### What to do
Exact transcription with no images: write out all of the entries below.

==== Given data

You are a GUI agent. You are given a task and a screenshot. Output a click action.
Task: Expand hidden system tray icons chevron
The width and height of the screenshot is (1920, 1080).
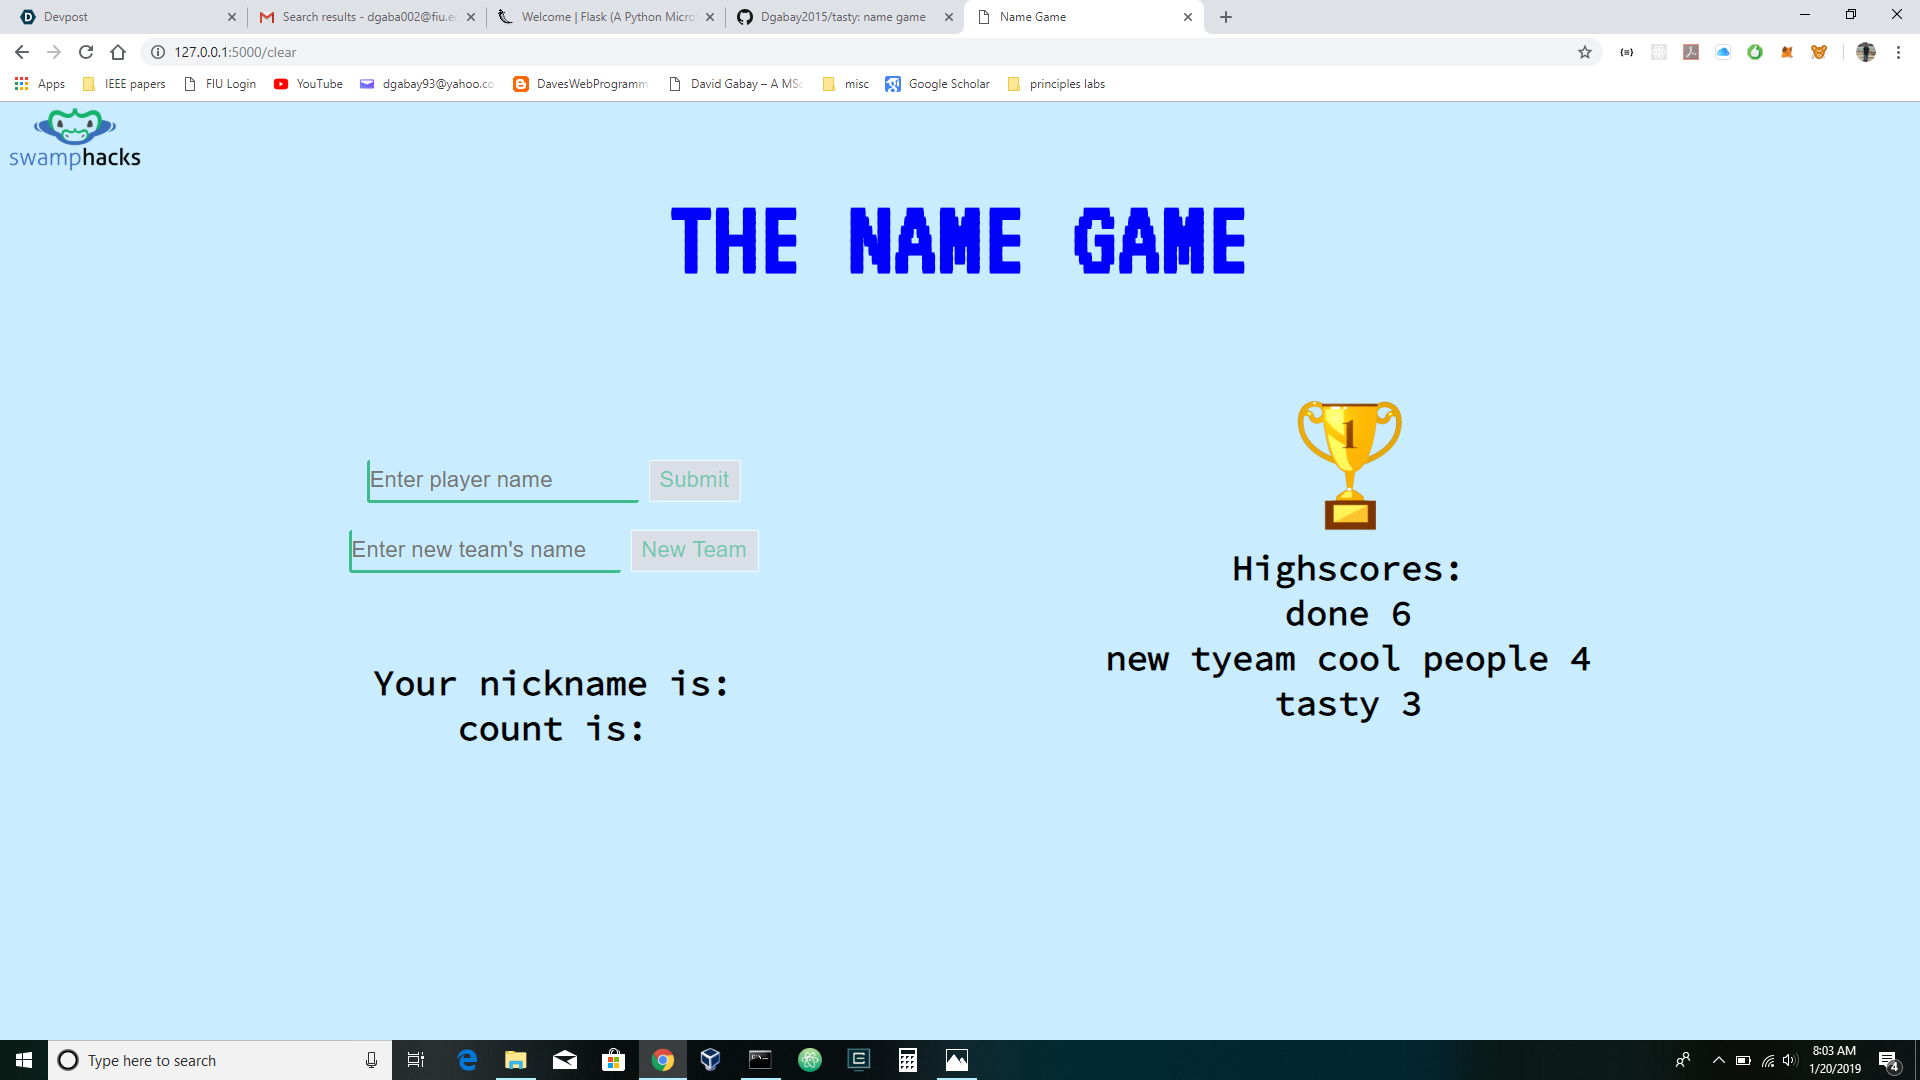tap(1718, 1060)
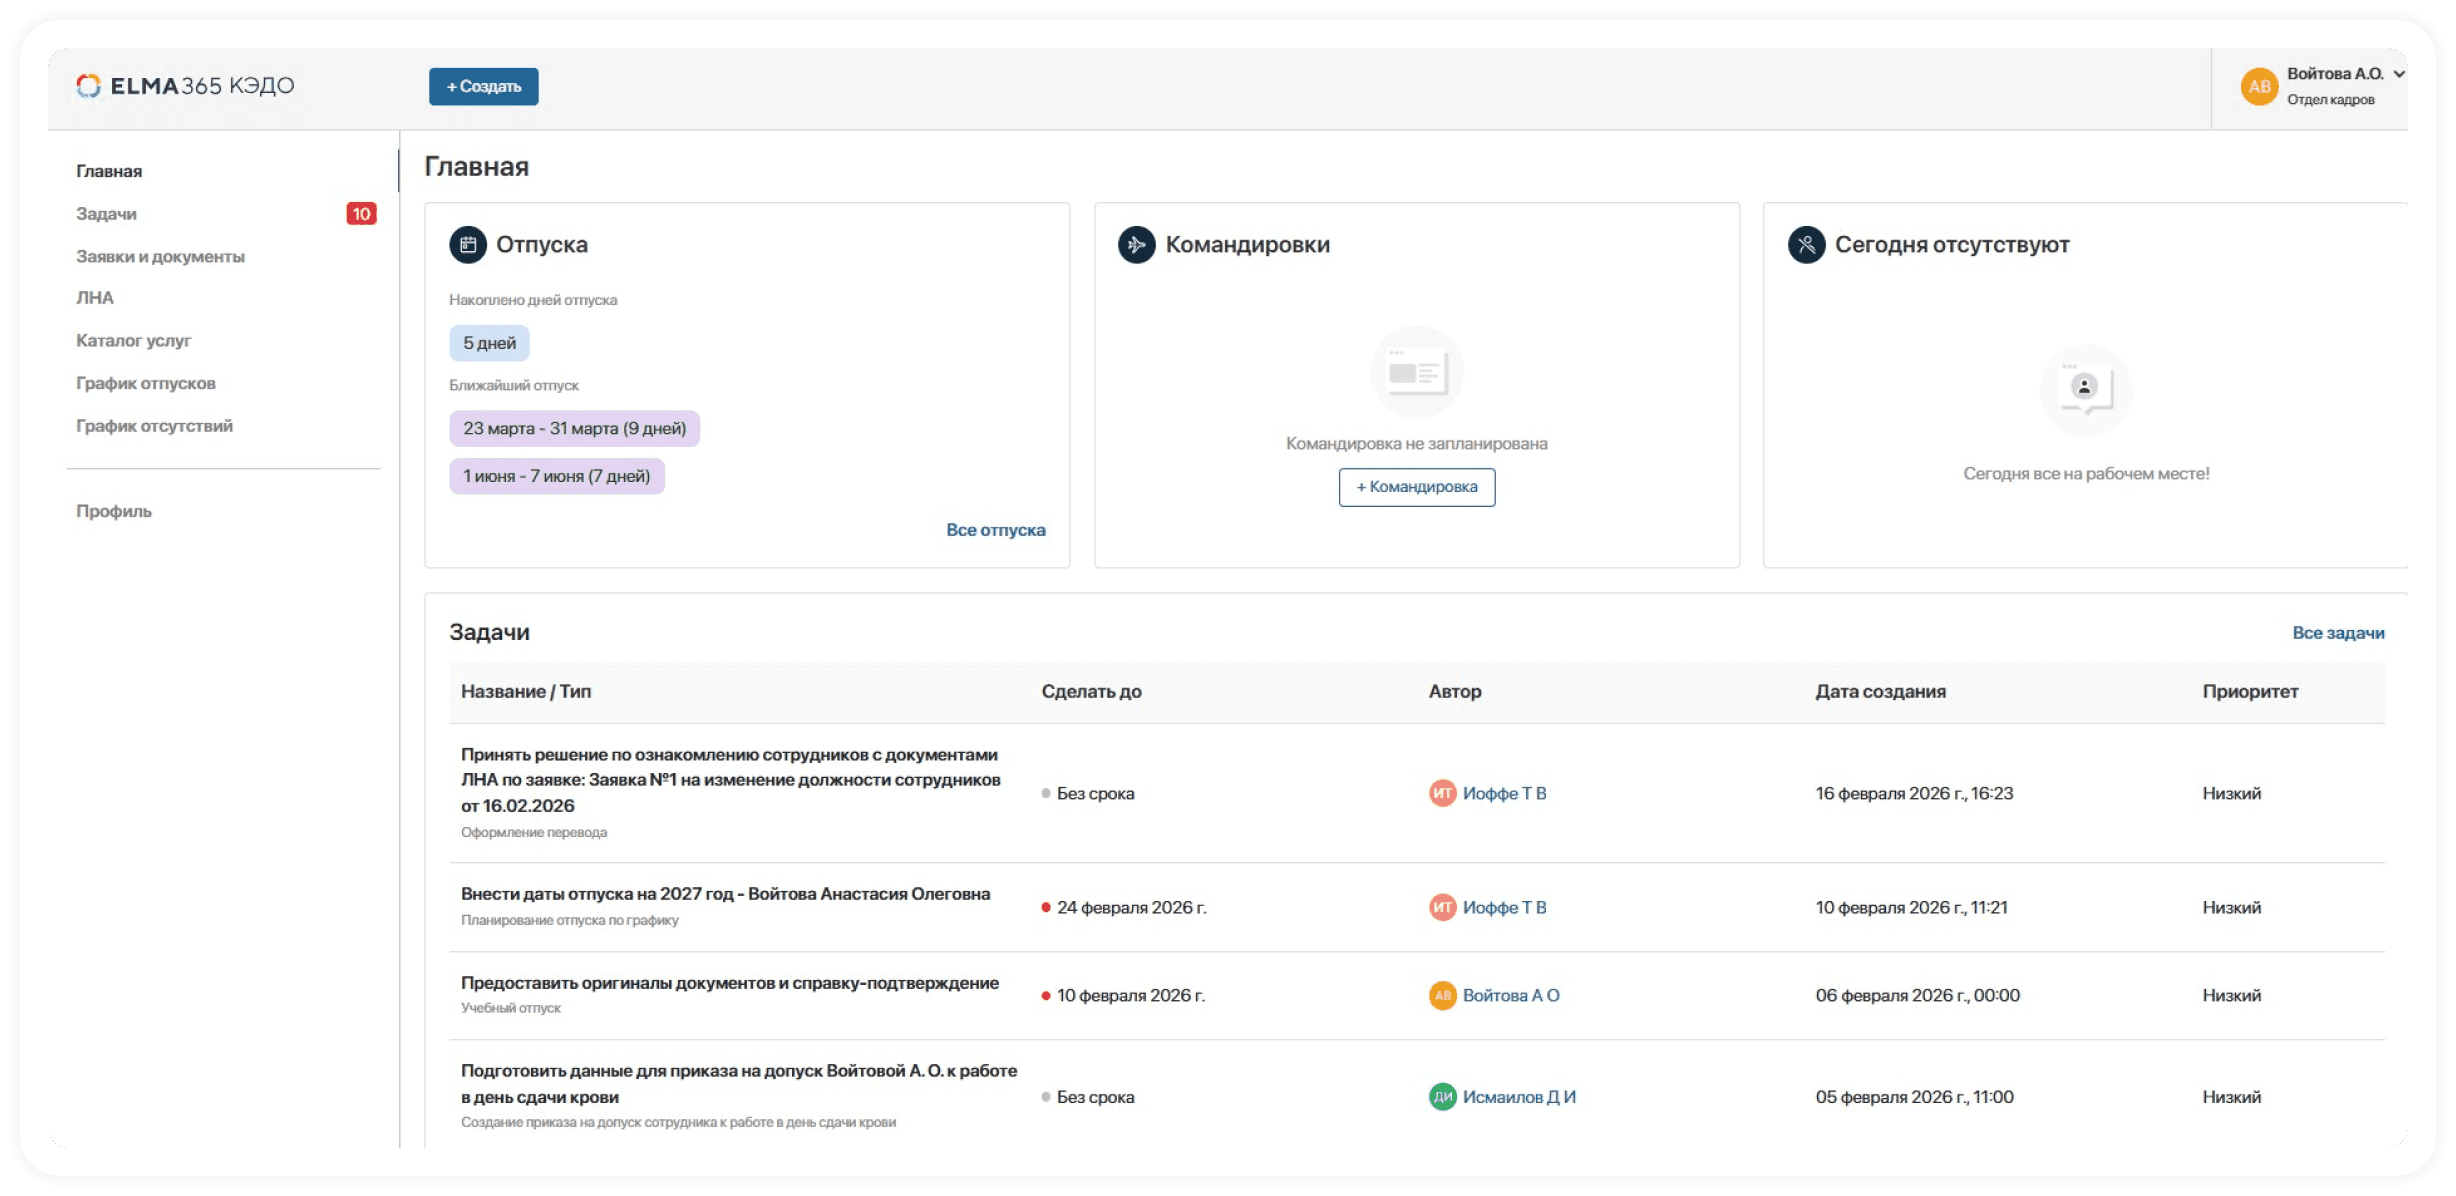This screenshot has width=2456, height=1196.
Task: Click author link Иоффе Т В in first task
Action: pos(1503,794)
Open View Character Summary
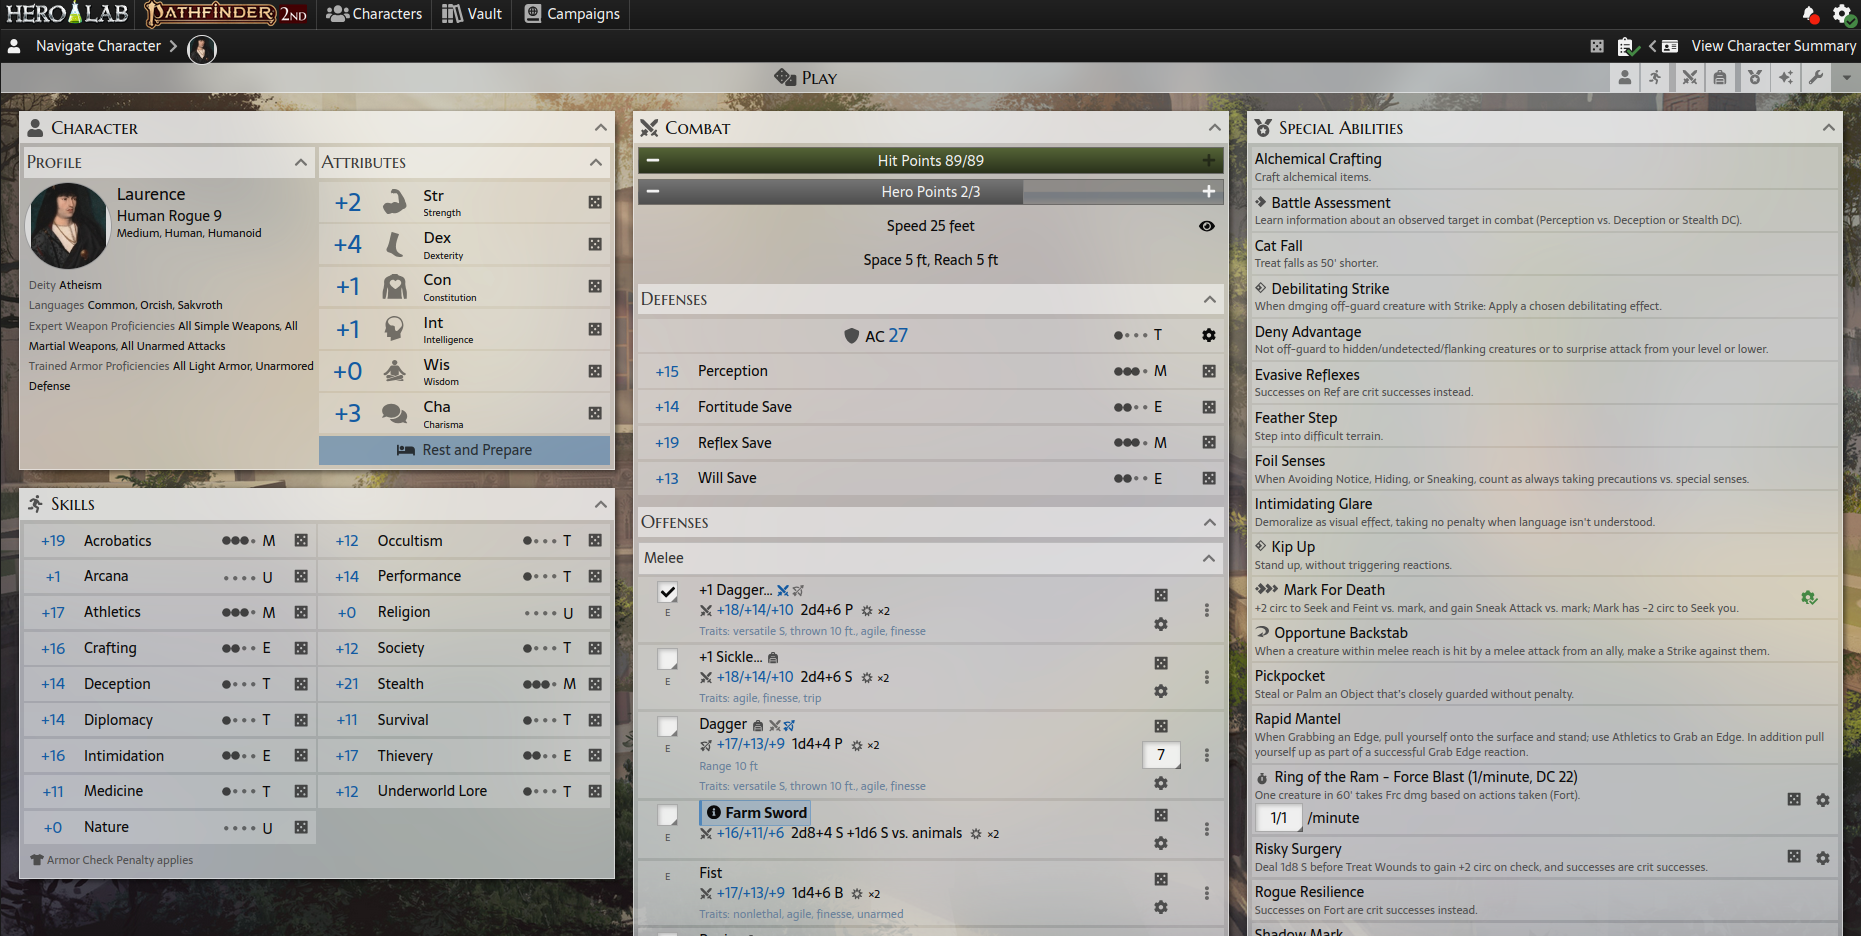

========

### Output for this task
You are a GUI agent. You are given a task and a screenshot. Output a click action.
Task: Expand hidden system tray icons chevron
The width and height of the screenshot is (1920, 1080).
tap(1718, 1060)
This screenshot has width=2456, height=1196.
Task: Click author link Иоффе Т В in first task
Action: pos(1503,794)
Open View Character Summary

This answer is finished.